■ **DOCUMENT EXCERPT**

Isocitrate dehydrogenases catalyze the
oxidative decarboxylation of isocitrate to 2-oxoglutarate. IDH1 localizes to
the cytoplasm and peroxisomes, and acts as a NADP-dependent protein that
catalyzes decarboxylation of isocitrate into alpha-ketoglutarate. The
homologous isocitrate dehydrogenase 2 (IDH2) is the only protein homologous to
IDH1 that also utilizes NADP; however IDH2 localizes to the mitochondria. IDH2
plays an important role in controlling the mitochondrial redox balance, and in
providing protection from oxidative damage similar to IDH1.
Several recent studies have identified a
genetic alteration in the IDH1 or IDH2 genes of malignant brain tumors. While
IDH1 or IDH2 mutations are observed in the majority of grade II and III
astrocytomas and oligodendrogliomas, glioblastomas and low grade astrocytic
tumors demonstrate an absence or low frequency of mutations.
All IDH alterations are point mutations
resulting in a “missense” change at codon 132 of IDH1, and codons 140 or 172 of
IDH2. Residues 132 of IDH1 and 172 of IDH2 are analogous between genes, and
occur in exon 4 at a highly conserved region of the isocitrate binding site.
The mutation is thought to down-regulate or even eliminate enzyme activity,
leading to increased cellular oxidative stress and damage.
IDH1 or IDH2 mutations have also been
observed in about 10% of acute myeloid leukemia (AML) cases.
References (open access):
Isocitrate dehydrogenase 1 and 2 mutations in cancer:
alterations at a crossroads of cellular metabolism. Reitman ZJ, Yan H. J Natl
Cancer Inst. 2010 Jul 7;102(13):932-41.
IDH1 and IDH2 gene mutations identify novel molecular
subsets within de novo cytogenetically normal acute myeloid leukemia: a Cancer
and Leukemia Group B study. Marcucci G, Maharry K, Wu YZ, Radmacher MD, Mrózek
K, Margeson D, Holland KB, Whitman SP, Becker H, Schwind S, Metzeler KH, Powell
BL, Carter TH, Kolitz JE, Wetzler M, Carroll AJ, Baer MR, Caligiuri MA, Larson
RA, Bloomfield CD. J Clin Oncol. 2010 May 10;28(14):2348-55.

■ **EXERCISE AIM**
Please state which codon of IDH1 carries the missense change, according to the passage on isocitrate dehydrogenase mutations.

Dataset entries
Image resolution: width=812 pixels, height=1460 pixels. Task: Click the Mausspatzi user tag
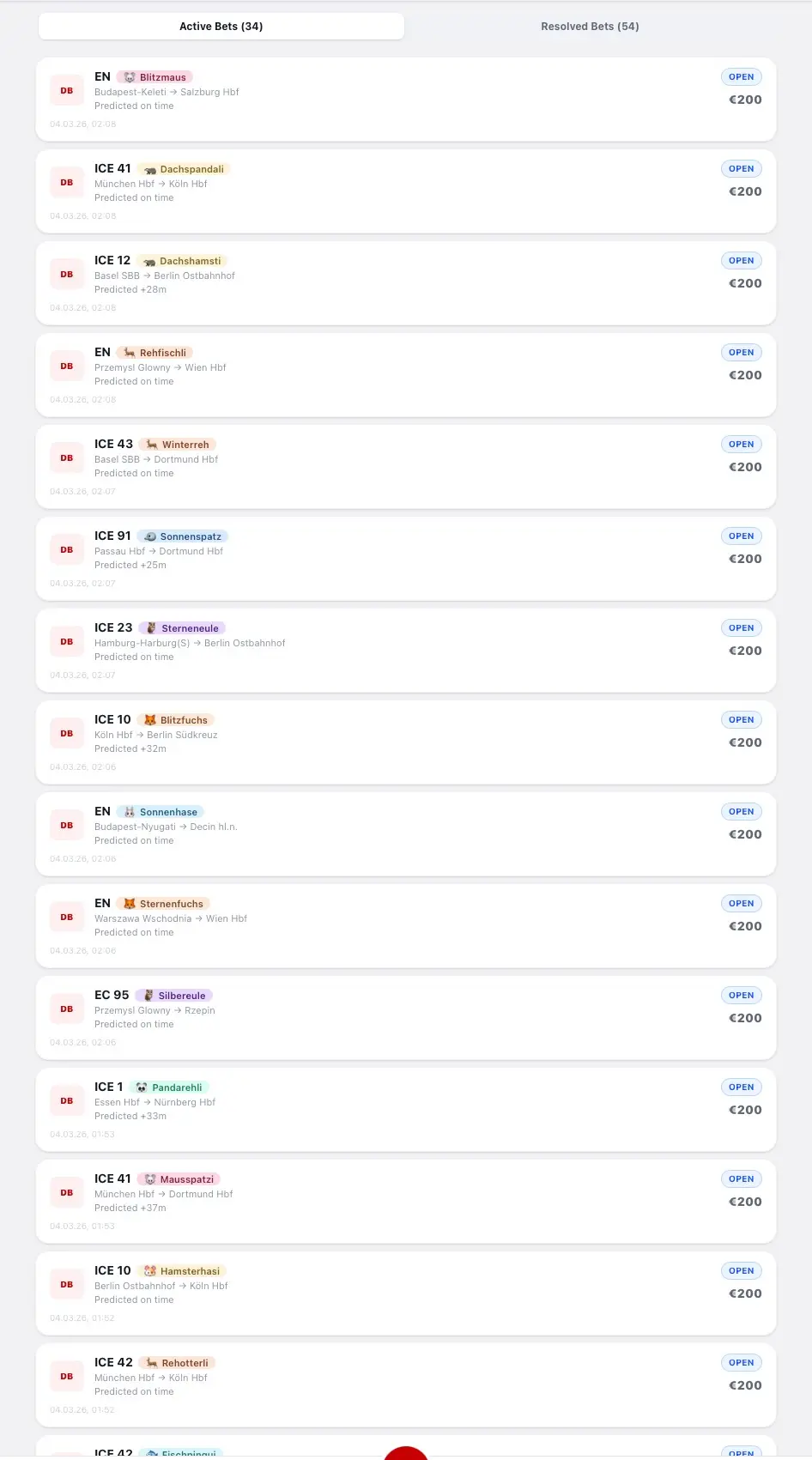pos(179,1179)
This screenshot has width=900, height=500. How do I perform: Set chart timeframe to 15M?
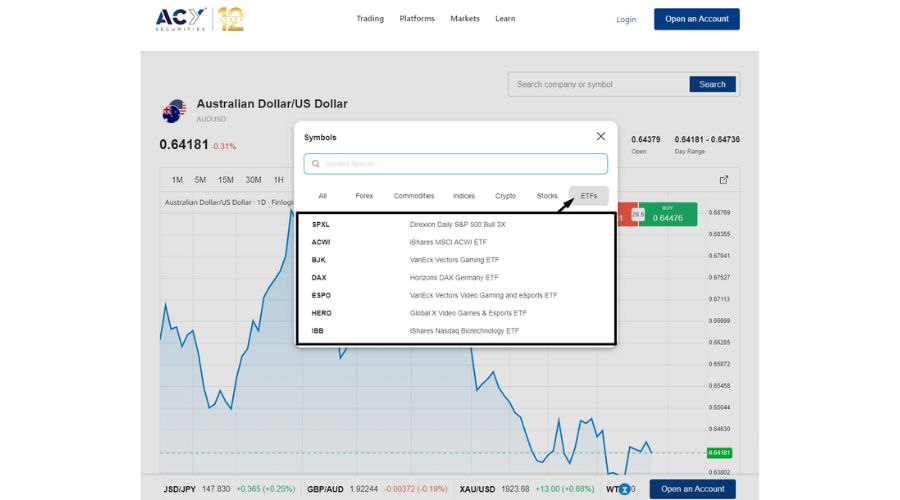pos(226,180)
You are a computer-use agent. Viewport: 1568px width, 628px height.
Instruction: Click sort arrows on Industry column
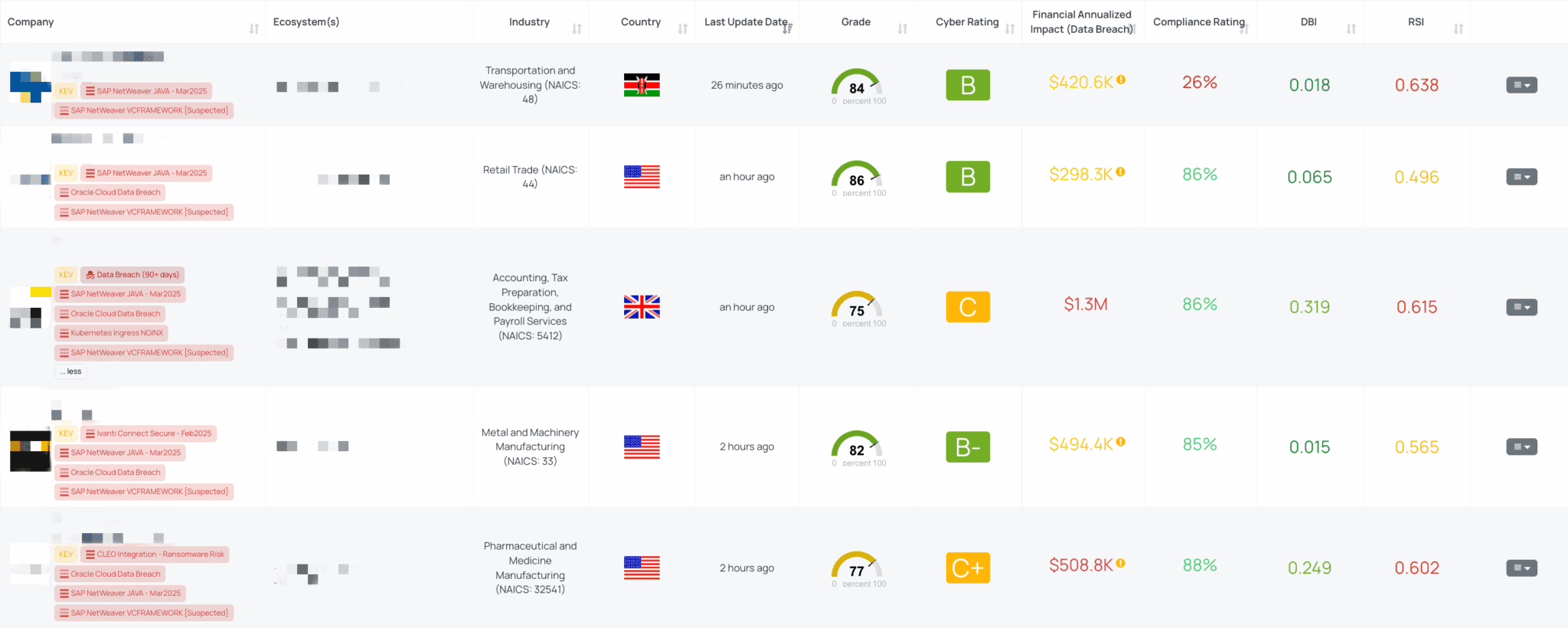pyautogui.click(x=577, y=29)
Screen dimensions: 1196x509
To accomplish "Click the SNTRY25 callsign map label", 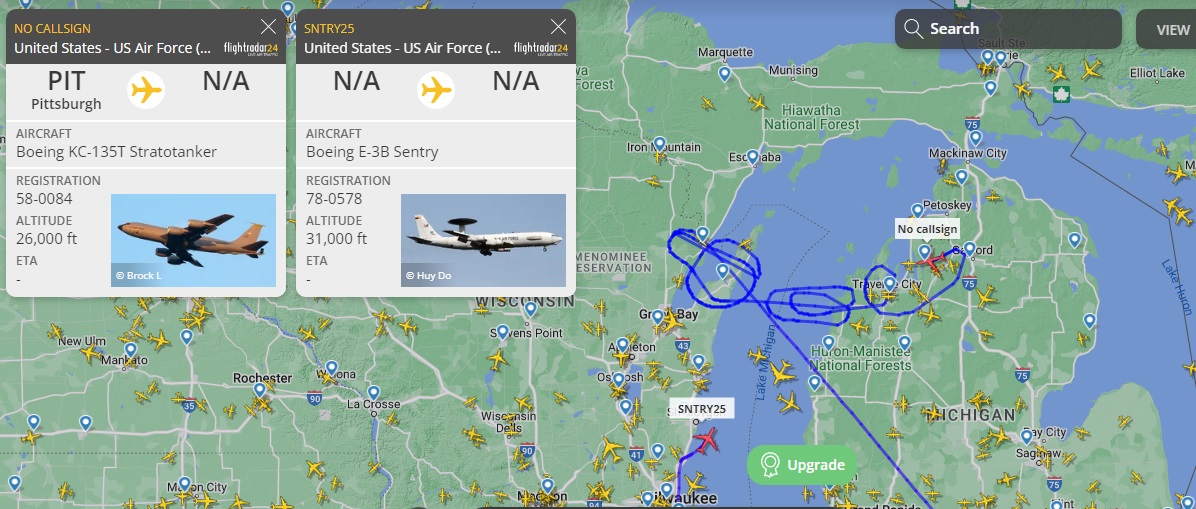I will [701, 409].
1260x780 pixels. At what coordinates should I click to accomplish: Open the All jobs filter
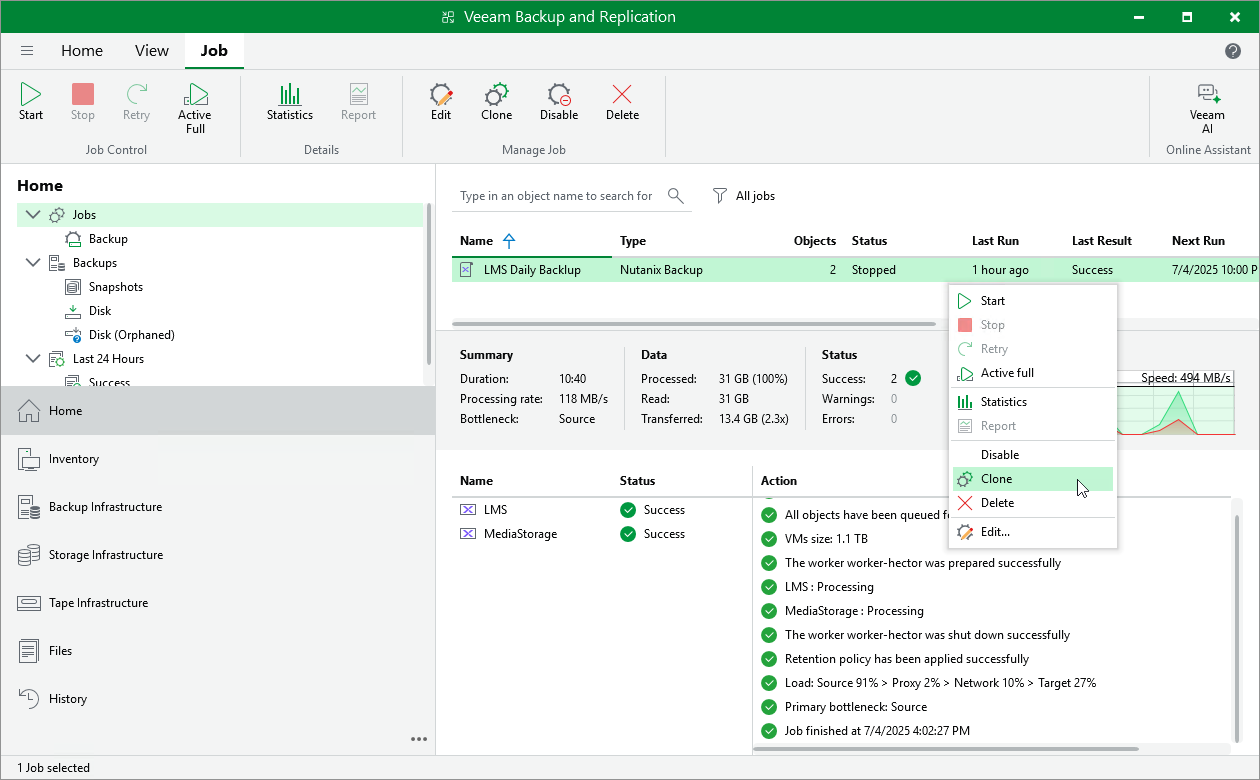pyautogui.click(x=744, y=196)
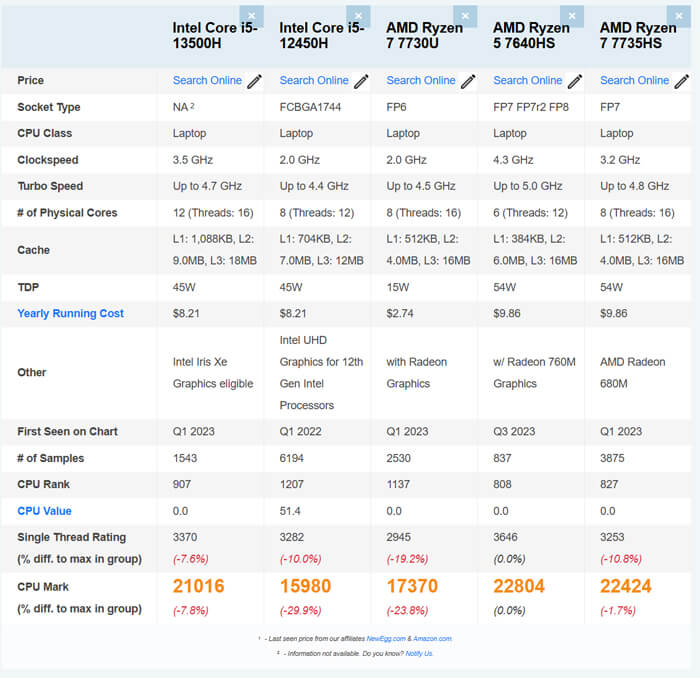Visit Amazon.com affiliate link
The width and height of the screenshot is (700, 678).
[x=432, y=639]
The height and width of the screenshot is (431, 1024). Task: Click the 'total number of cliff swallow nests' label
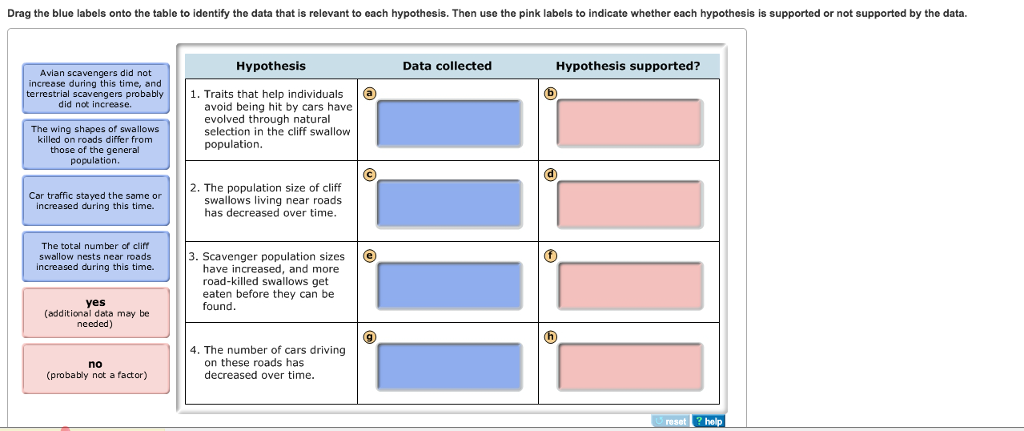96,256
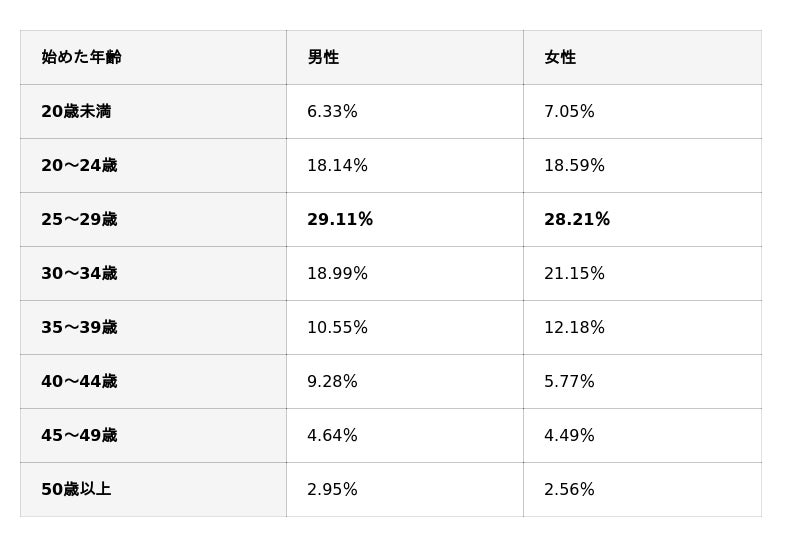Click the 18.99% male value
Screen dimensions: 800x547
click(337, 274)
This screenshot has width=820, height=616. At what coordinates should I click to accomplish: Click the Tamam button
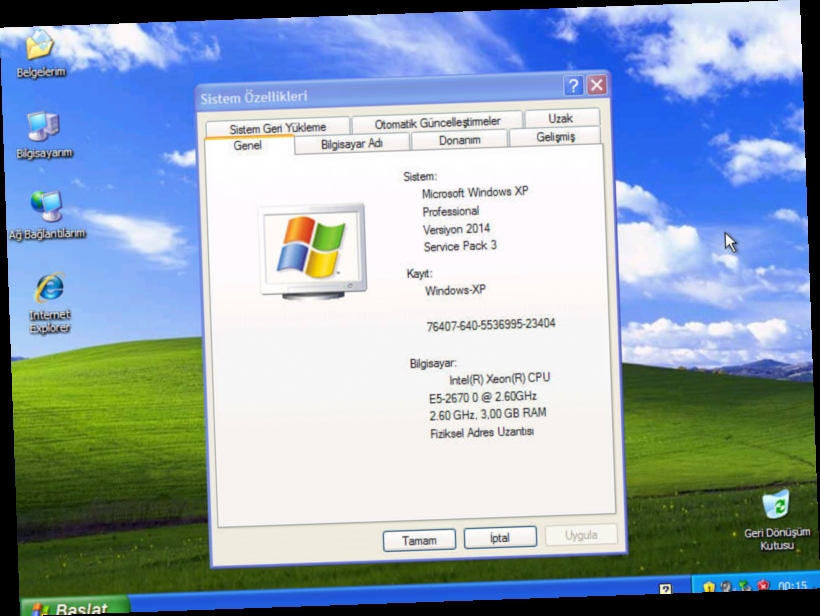coord(419,539)
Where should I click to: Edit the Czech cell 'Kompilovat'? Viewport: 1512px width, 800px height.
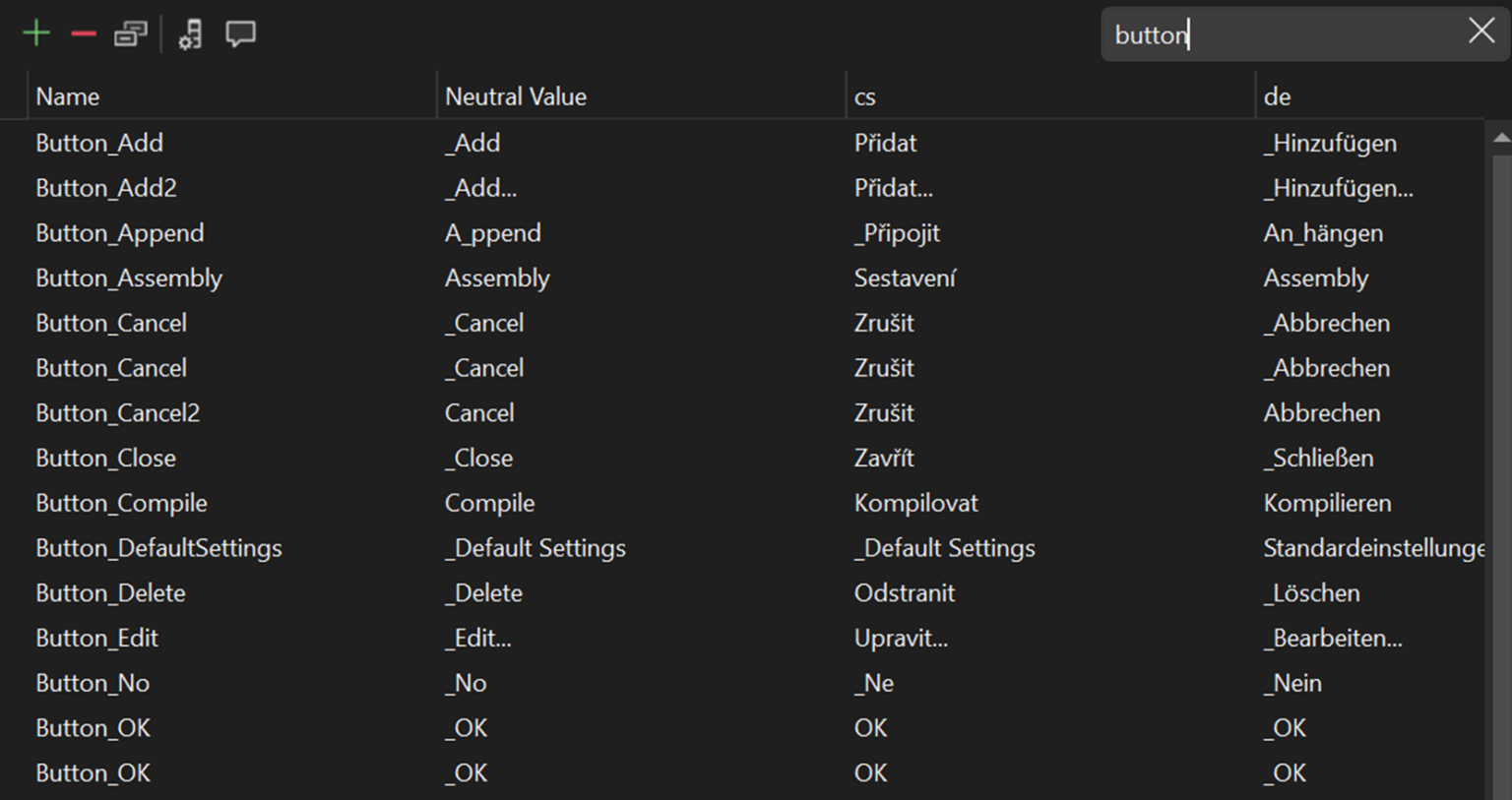point(915,502)
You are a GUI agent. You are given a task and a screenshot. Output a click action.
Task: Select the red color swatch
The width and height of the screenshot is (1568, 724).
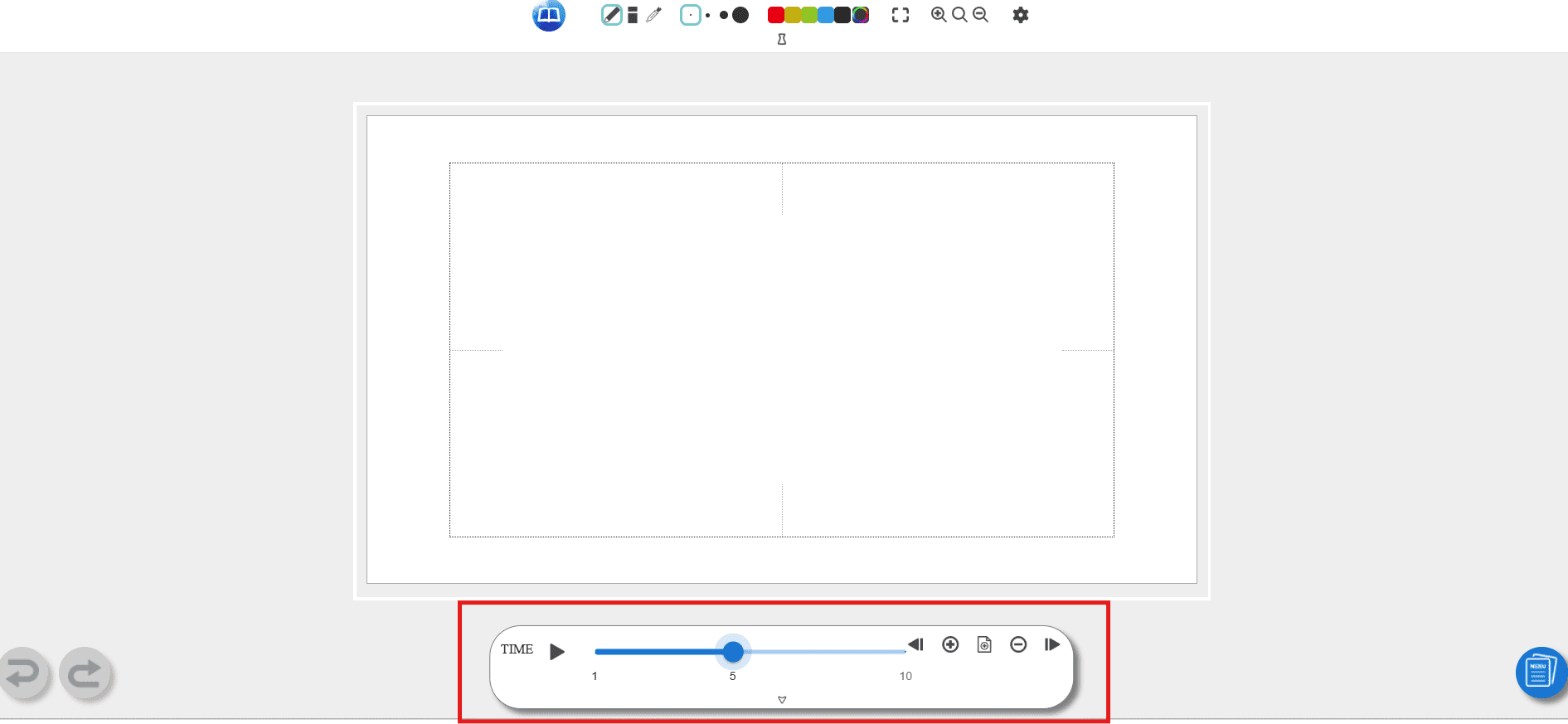tap(775, 15)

■ **RESPONSE TO THIS EXERCISE**
Codon 132.